2021-02-27 13:18:55,369 - synapse.util.caches.response_cache - 189 - INFO - GET-85063- [sync]: using completed cached result for [(@Half-Shot:half-shot.uk, 0, None, '181', False, 'DHNXFYGPRT')]
2021-02-27 13:18:55,369 - twisted - 257 - CRITICAL - GET-85063- Unhandled error in Deferred:
2021-02-27 13:18:55,370 - twisted - 257 - CRITICAL - GET-85063- 
Traceback (most recent call last):
  File "/opt/synapse/lib/python3.9/site-packages/synapse/storage/database.py", line 532, in new_transaction
    r = func(cursor, *args, **kwargs)
  File "/opt/synapse/lib/python3.9/site-packages/synapse/storage/databases/state/bg_updates.py", line 121, in _get_state_groups_from_groups_txn
    txn.execute(sql % (where_clause,), args)
  File "/opt/synapse/lib/python3.9/site-packages/synapse/storage/database.py", line 294, in execute
    self._do_execute(self.txn.execute, sql, *args)
  File "/opt/synapse/lib/python3.9/site-packages/synapse/storage/database.py", line 320, in _do_execute
    return func(sql, *args)
psycopg2.OperationalError: SSL SYSCALL error: EOF detected


During handling of the above exception, another exception occurred:

Traceback (most recent call last):
  File "/opt/synapse/lib/python3.9/site-packages/twisted/internet/defer.py", line 1416, in _inlineCallbacks
    result = result.throwExceptionIntoGenerator(g)
  File "/opt/synapse/lib/python3.9/site-packages/twisted/python/failure.py", line 512, in throwExceptionIntoGenerator
    return g.throw(self.type, self.value, self.tb)
  File "/opt/synapse/lib/python3.9/site-packages/synapse/handlers/sync.py", line 313, in _wait_for_sync_for_user
    result = await self.current_sync_for_user(
  File "/opt/synapse/lib/python3.9/site-packages/synapse/handlers/sync.py", line 344, in current_sync_for_user
    return await self.generate_sync_result(sync_config, since_token, full_state)
  File "/opt/synapse/lib/python3.9/site-packages/synapse/handlers/sync.py", line 1000, in generate_sync_result
    res = await self._generate_sync_entry_for_rooms(
  File "/opt/synapse/lib/python3.9/site-packages/synapse/handlers/sync.py", line 1444, in _generate_sync_entry_for_rooms
    await concurrently_execute(handle_room_entries, room_entries, 10)
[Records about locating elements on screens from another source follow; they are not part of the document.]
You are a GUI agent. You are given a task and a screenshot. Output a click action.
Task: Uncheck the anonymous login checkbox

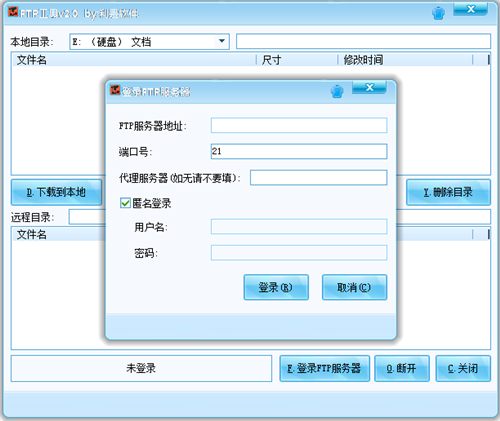click(x=125, y=203)
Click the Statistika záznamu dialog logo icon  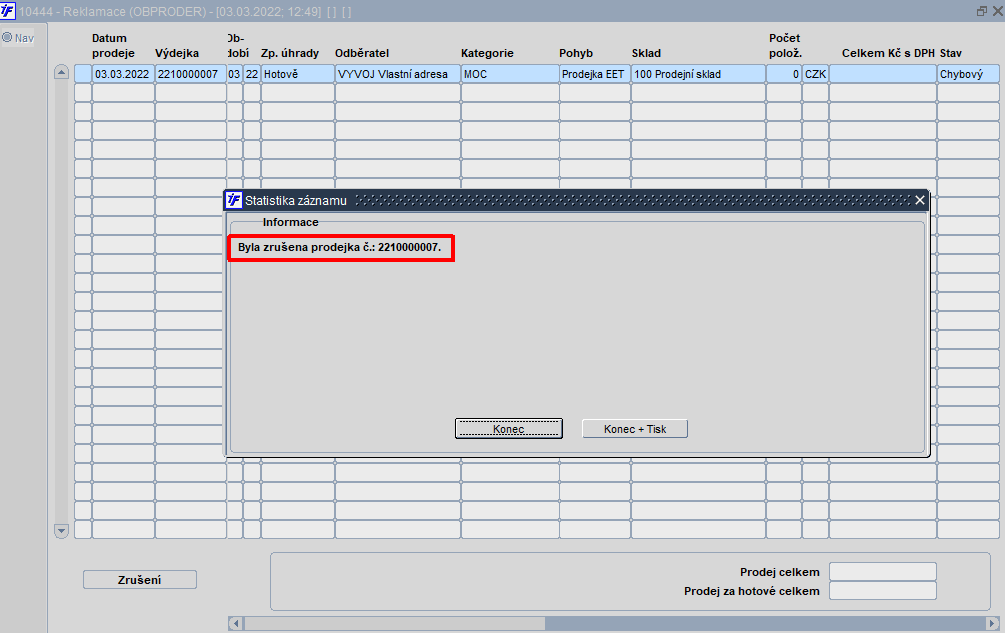(234, 201)
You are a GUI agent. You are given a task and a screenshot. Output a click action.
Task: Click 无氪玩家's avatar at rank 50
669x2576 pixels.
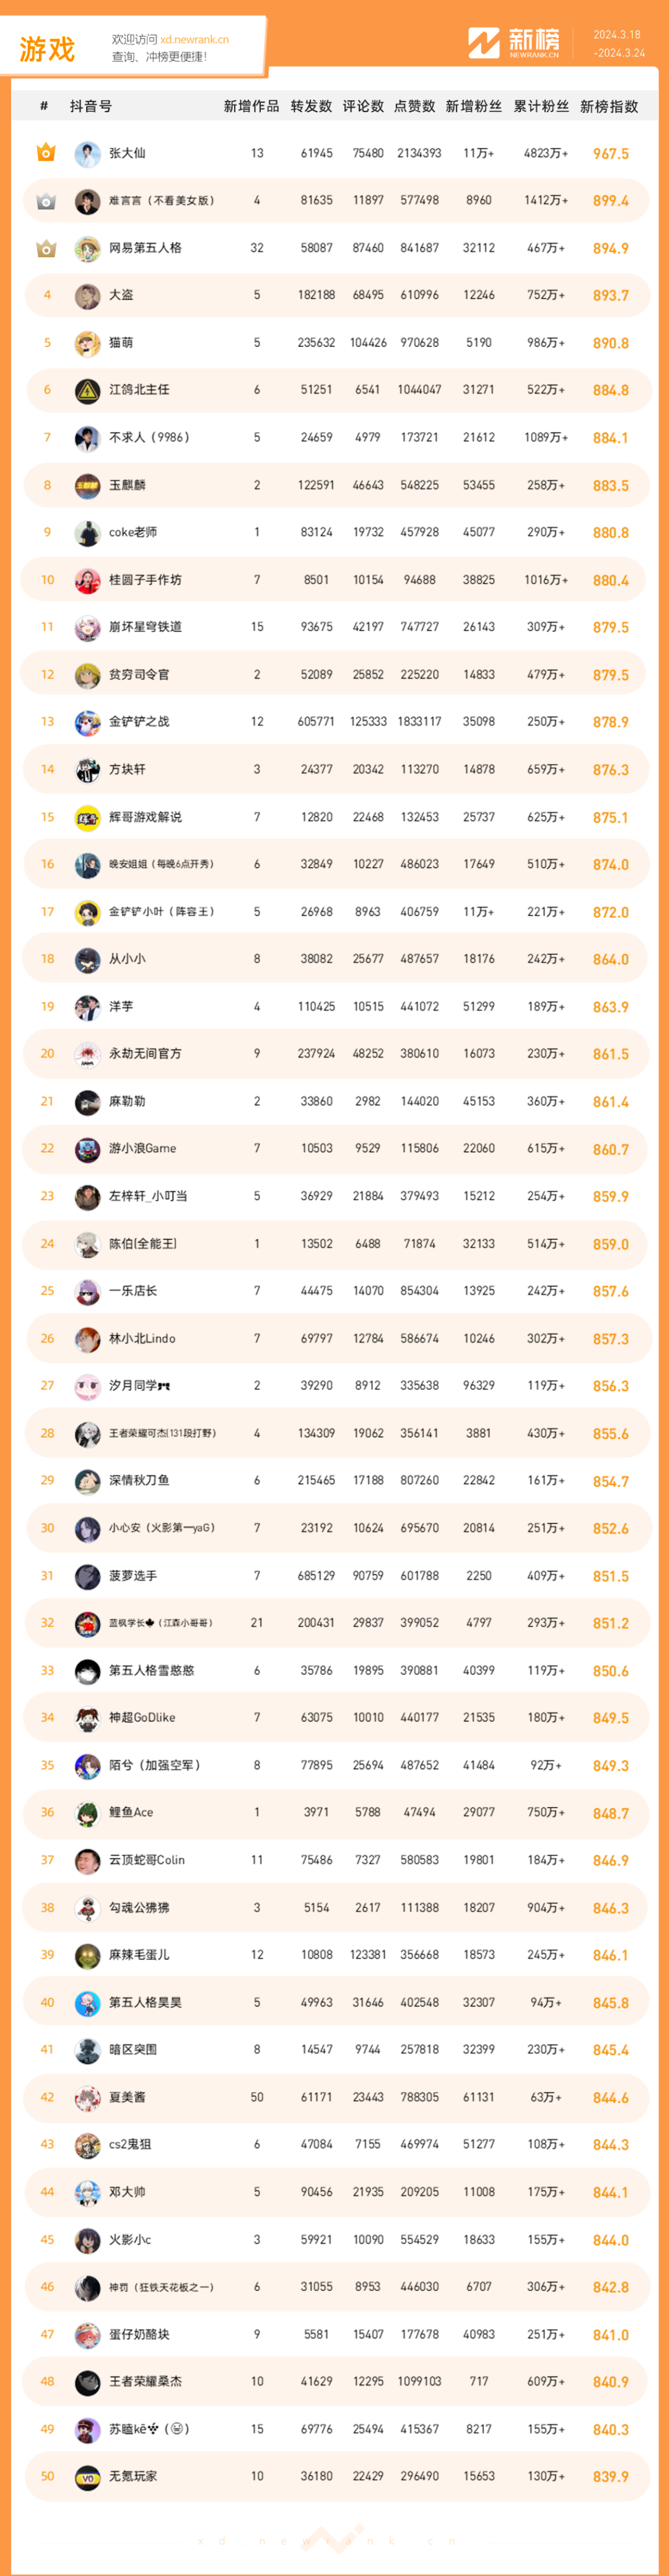pyautogui.click(x=87, y=2476)
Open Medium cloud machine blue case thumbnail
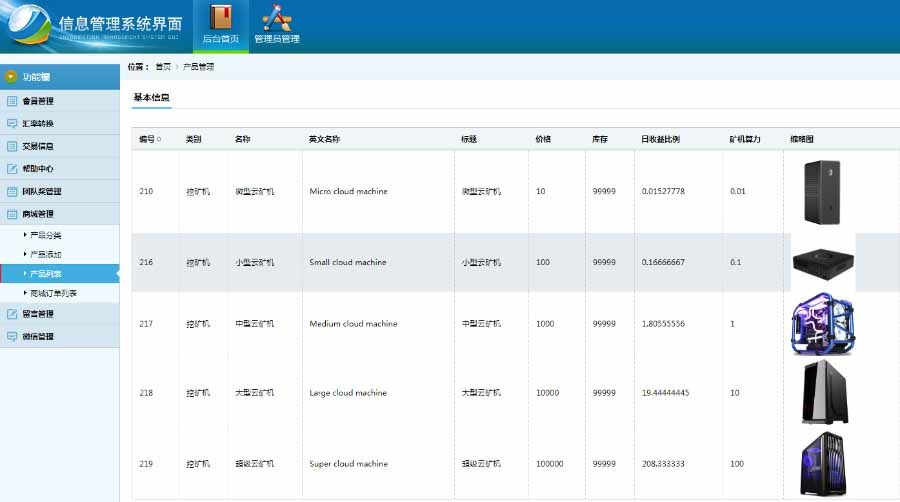 [823, 324]
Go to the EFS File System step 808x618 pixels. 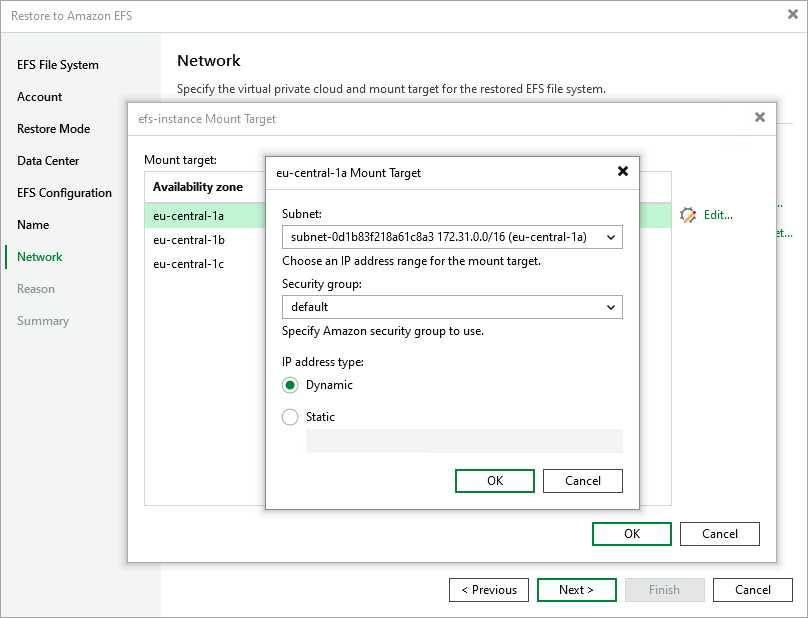[x=58, y=65]
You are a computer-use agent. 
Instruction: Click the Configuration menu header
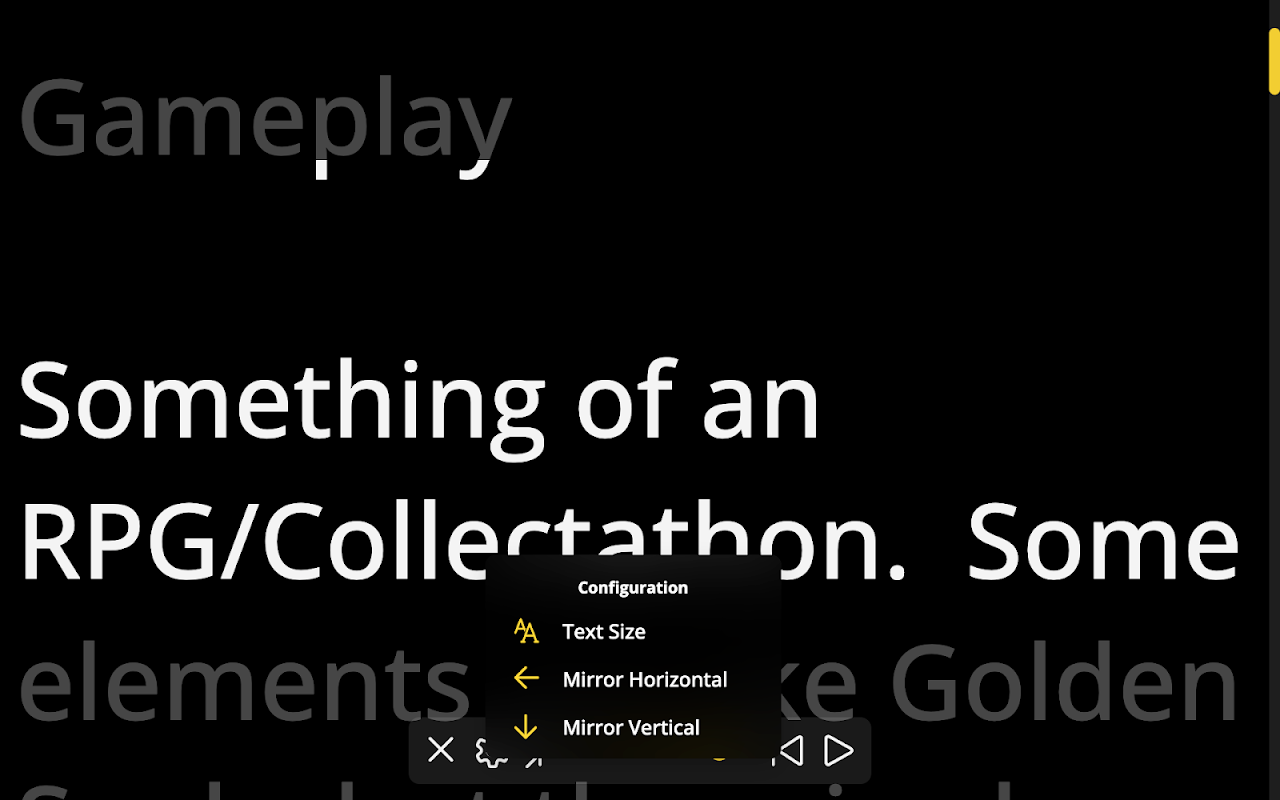(x=633, y=587)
  File "/opt/synapse/lib/python3.9/site-packages/twisted/internet/defer.py", line 1416, in _inlineCallbacks
    result = result.throwExceptionIntoGenerator(g)
  File "/opt/synapse/lib/python3.9/site-packages/twisted/python/failure.py", line 512, in throwExceptionIntoGenerator
    return g.throw(self.type, self.value, self.tb)
  File "/opt/synapse/lib/python3.9/site-packages/synapse/util/async_helpers.py", line 174, in _concurrently_execute_inner
    await maybe_awaitable(func(next(it)))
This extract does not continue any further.